(Recorded data Opens)
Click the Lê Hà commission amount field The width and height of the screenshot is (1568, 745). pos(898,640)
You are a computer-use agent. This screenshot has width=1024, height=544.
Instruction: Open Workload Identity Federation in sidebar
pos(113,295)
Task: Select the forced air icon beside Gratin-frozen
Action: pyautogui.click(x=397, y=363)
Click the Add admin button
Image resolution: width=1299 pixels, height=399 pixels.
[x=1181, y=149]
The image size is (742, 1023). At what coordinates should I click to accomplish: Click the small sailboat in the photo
(Recorded data Closes)
» What you need to do: Print exactly the lines above from the one with "You are a computer-use" to the one with "Click the Add admin button", including both.

» The answer:
You are a computer-use agent. This screenshot has width=1024, height=544.
Instruction: Open Workload Identity Federation in sidebar
pos(113,295)
Task: Select the forced air icon beside Gratin-frozen
Action: pyautogui.click(x=397, y=363)
Click the Add admin button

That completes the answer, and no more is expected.